_Directive:_
Give the records from the start through the line that contains "[x=294, y=6]" as a Markdown table with the columns "Row" and "Record line", one numbered row per line, leaving out blank lines.

_Data supplied:_
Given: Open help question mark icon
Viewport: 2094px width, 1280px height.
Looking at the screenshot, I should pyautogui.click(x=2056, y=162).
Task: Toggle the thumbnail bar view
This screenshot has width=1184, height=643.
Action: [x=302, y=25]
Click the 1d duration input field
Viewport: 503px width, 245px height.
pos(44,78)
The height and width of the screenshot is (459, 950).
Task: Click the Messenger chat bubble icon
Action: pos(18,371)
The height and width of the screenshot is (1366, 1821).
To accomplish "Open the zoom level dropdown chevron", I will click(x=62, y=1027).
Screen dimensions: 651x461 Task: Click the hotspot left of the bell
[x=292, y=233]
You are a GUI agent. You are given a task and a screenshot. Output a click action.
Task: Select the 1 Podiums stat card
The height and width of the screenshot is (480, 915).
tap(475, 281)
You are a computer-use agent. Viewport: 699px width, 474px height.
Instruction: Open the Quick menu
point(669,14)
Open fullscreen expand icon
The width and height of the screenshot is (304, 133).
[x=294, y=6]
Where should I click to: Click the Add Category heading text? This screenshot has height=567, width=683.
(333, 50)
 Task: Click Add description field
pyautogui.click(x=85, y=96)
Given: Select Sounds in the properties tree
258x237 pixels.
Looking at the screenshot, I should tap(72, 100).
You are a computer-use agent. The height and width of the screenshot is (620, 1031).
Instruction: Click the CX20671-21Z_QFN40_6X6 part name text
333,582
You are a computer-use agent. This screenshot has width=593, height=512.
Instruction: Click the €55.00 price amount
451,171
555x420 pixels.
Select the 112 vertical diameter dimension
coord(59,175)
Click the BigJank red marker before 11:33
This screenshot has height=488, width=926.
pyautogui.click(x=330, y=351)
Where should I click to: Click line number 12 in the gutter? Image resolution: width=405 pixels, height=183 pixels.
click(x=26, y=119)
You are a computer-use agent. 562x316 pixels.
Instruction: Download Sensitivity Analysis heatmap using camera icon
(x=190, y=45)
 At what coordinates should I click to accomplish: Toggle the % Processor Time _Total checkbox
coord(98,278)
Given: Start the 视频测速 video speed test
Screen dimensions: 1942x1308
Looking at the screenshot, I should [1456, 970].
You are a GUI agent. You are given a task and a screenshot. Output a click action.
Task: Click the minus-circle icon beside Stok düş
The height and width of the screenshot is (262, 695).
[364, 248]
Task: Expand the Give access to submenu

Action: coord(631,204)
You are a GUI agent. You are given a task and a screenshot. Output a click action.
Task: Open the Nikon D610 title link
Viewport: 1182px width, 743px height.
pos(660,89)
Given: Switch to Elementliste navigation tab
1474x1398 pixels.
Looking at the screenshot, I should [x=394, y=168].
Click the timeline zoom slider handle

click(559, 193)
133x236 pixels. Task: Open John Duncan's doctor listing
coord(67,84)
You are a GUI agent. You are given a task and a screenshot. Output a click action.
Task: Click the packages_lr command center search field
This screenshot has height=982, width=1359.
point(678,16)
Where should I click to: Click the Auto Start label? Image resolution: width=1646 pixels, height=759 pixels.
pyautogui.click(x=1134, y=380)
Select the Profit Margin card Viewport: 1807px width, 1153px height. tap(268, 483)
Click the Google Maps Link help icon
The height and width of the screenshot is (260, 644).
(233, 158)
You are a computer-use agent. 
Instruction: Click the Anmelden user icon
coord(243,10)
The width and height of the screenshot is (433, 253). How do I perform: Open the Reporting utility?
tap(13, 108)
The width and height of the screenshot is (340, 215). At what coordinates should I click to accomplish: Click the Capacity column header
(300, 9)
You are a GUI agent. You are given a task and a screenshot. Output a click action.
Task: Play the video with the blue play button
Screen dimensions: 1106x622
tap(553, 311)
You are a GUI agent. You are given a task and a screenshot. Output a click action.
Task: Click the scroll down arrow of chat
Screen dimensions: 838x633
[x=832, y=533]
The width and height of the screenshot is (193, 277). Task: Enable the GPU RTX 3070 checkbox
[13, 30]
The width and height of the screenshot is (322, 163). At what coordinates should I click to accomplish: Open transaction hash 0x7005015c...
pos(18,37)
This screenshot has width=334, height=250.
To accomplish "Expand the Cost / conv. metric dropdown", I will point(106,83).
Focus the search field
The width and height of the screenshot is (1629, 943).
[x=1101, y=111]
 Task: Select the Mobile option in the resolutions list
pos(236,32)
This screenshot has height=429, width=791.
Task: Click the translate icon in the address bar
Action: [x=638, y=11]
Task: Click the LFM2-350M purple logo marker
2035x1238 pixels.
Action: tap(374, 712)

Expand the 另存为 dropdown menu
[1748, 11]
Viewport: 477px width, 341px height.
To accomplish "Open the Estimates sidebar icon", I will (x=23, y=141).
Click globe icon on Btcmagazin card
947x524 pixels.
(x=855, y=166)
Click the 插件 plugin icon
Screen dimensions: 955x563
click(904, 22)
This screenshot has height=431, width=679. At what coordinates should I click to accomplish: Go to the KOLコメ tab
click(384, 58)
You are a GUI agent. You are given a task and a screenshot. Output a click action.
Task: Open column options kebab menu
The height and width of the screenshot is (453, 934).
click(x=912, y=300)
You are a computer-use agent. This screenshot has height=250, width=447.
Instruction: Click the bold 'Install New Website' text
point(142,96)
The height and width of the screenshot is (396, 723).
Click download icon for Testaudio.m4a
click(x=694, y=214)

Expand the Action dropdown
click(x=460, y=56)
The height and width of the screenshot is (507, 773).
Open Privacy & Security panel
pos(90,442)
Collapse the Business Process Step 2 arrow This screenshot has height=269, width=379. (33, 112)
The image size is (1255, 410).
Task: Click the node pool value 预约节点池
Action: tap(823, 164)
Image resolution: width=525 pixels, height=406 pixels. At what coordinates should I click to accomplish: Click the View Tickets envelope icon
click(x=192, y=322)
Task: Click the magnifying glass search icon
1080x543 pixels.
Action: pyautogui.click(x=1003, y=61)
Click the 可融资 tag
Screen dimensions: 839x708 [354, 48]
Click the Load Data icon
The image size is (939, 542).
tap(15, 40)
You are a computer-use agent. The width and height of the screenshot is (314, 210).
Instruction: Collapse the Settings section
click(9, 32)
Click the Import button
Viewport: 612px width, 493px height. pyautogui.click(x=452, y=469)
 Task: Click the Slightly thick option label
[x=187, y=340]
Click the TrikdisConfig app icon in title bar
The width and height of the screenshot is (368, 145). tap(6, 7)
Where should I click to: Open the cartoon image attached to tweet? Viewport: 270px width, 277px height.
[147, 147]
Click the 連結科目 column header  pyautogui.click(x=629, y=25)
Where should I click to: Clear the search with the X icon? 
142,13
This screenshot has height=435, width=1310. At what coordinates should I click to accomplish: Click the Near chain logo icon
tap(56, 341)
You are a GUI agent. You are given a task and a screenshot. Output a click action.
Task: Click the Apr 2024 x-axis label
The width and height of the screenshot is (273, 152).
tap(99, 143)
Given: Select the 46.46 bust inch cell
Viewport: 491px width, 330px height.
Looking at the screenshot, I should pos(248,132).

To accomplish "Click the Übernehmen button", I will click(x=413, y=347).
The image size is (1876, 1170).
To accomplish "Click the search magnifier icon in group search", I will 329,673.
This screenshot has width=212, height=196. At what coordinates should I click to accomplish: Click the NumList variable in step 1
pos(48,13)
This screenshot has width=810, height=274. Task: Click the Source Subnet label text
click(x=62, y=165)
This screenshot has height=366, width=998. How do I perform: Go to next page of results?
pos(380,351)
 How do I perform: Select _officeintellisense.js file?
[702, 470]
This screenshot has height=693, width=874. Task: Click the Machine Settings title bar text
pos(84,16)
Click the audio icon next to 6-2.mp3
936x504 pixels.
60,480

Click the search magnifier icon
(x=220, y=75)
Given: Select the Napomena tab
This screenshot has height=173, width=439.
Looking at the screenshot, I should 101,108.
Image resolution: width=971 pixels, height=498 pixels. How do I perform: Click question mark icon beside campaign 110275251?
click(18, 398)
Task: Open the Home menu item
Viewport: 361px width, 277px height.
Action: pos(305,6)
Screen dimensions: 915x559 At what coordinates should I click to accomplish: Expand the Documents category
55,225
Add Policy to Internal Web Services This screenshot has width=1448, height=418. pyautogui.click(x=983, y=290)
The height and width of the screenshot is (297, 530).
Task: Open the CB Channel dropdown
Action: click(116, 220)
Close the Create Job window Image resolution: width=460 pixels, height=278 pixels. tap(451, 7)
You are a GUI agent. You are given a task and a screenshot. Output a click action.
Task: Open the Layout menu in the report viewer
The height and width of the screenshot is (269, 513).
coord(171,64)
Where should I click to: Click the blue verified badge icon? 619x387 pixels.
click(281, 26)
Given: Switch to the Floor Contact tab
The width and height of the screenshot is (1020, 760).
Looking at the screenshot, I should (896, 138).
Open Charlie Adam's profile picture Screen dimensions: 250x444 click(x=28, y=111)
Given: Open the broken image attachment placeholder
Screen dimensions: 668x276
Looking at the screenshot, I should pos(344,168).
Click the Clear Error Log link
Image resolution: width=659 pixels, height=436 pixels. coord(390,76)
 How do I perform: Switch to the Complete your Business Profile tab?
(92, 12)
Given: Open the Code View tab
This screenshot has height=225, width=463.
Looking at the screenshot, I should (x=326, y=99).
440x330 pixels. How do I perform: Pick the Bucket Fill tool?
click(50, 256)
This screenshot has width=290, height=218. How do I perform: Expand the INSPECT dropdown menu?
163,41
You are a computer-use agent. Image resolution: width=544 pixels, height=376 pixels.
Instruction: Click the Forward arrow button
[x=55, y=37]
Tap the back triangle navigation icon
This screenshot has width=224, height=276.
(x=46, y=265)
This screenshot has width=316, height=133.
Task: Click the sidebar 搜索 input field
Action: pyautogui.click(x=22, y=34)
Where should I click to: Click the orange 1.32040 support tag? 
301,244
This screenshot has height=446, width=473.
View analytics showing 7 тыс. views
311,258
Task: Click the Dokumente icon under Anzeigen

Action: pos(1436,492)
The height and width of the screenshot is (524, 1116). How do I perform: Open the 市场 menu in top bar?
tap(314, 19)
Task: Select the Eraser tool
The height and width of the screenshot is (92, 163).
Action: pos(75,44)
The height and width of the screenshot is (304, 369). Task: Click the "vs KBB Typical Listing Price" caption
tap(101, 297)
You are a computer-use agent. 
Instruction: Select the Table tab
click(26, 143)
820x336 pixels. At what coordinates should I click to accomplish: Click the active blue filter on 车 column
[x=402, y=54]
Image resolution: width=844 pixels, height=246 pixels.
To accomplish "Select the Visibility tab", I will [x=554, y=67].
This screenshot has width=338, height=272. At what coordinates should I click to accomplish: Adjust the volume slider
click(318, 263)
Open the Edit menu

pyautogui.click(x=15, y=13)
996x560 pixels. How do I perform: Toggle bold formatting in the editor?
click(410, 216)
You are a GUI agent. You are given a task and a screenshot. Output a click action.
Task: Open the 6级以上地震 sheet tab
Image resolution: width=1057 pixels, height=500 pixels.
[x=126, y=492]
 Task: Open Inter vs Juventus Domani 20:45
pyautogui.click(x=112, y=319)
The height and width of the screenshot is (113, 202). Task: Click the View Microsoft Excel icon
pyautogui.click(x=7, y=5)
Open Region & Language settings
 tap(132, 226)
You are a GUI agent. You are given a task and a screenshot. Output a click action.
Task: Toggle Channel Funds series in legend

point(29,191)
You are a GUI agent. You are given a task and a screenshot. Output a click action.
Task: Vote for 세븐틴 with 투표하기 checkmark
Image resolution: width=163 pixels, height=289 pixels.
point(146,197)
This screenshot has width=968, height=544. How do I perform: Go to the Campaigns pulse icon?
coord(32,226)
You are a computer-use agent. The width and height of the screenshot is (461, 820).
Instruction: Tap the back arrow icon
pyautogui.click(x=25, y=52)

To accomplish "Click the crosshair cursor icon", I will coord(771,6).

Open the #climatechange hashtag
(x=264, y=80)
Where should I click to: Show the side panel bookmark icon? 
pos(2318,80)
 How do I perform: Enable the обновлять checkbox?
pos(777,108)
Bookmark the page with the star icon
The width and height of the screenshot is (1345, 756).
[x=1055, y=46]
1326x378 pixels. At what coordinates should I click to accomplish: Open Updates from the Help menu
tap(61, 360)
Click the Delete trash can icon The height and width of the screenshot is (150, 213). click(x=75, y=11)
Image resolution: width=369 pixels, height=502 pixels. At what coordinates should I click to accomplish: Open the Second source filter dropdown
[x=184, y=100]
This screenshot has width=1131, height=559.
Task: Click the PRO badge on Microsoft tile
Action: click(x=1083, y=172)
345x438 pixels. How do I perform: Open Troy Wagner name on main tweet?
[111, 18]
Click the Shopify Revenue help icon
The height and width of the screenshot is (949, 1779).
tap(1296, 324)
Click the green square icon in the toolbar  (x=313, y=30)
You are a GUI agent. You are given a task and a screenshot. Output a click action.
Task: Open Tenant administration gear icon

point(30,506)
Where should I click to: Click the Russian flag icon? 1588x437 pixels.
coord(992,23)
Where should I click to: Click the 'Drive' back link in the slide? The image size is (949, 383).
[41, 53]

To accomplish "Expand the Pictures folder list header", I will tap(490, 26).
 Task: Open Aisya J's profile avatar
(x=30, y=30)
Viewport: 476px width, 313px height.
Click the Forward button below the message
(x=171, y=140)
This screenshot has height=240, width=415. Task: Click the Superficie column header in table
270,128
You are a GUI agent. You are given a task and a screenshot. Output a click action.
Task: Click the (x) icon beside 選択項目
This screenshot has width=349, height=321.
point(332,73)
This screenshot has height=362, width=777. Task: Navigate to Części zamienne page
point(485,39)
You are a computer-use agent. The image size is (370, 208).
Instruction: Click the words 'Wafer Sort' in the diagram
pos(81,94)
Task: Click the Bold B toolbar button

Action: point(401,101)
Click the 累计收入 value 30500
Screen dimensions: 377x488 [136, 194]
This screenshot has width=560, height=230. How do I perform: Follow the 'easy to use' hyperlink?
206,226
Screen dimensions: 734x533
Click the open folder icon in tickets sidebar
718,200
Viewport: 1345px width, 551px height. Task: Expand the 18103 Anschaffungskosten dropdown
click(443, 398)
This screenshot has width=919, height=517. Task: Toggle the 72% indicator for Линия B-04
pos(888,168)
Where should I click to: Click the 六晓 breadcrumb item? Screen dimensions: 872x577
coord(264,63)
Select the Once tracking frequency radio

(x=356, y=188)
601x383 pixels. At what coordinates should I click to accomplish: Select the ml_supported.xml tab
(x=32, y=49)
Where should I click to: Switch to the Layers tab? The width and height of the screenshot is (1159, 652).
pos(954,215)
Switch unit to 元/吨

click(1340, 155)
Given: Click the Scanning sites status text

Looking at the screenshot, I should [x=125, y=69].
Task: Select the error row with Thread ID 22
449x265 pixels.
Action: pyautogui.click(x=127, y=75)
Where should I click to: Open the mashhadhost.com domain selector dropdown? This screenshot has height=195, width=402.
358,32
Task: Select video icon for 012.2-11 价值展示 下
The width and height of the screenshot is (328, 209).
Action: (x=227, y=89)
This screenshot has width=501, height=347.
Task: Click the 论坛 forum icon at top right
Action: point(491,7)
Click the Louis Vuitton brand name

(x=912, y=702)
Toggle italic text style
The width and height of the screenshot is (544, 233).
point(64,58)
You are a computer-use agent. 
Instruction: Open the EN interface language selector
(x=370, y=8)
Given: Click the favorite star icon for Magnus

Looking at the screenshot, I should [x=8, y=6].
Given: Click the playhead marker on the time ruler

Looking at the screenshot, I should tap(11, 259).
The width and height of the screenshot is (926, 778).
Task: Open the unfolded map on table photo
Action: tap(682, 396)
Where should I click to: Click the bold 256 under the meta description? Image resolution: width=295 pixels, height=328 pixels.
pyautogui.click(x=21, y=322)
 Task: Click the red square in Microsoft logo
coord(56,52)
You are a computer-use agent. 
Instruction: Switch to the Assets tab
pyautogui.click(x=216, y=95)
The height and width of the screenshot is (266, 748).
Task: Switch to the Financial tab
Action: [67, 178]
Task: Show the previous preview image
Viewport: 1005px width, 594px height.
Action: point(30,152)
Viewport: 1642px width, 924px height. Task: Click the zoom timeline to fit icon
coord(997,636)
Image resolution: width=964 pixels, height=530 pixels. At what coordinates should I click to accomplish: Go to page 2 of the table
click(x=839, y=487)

_Reply to the task:_
| Row | Record line |
|---|---|
| 1 | Given: Open help question mark icon |
| 2 | Viewport: 2094px width, 1280px height. |
| 3 | Looking at the screenshot, I should pyautogui.click(x=2056, y=162). |
| 4 | Task: Toggle the thumbnail bar view |
| 5 | This screenshot has width=1184, height=643. |
| 6 | Action: [x=302, y=25] |
| 7 | Click the 1d duration input field |
| 8 | Viewport: 503px width, 245px height. |
| 9 | pos(44,78) |
| 10 | The height and width of the screenshot is (459, 950). |
| 11 | Task: Click the Messenger chat bubble icon |
| 12 | Action: pos(18,371) |
| 13 | The height and width of the screenshot is (1366, 1821). |
| 14 | To accomplish "Open the zoom level dropdown chevron", I will click(x=62, y=1027). |
| 15 | Screen dimensions: 651x461 Task: Click the hotspot left of the bell |
| 16 | [x=292, y=233] |
| 17 | You are a GUI agent. You are given a task and a screenshot. Output a click action. |
| 18 | Task: Select the 1 Podiums stat card |
| 19 | The height and width of the screenshot is (480, 915). |
| 20 | tap(475, 281) |
| 21 | You are a computer-use agent. Viewport: 699px width, 474px height. |
| 22 | Instruction: Open the Quick menu |
| 23 | point(669,14) |
| 24 | Open fullscreen expand icon |
| 25 | The width and height of the screenshot is (304, 133). |
| 26 | [x=294, y=6] |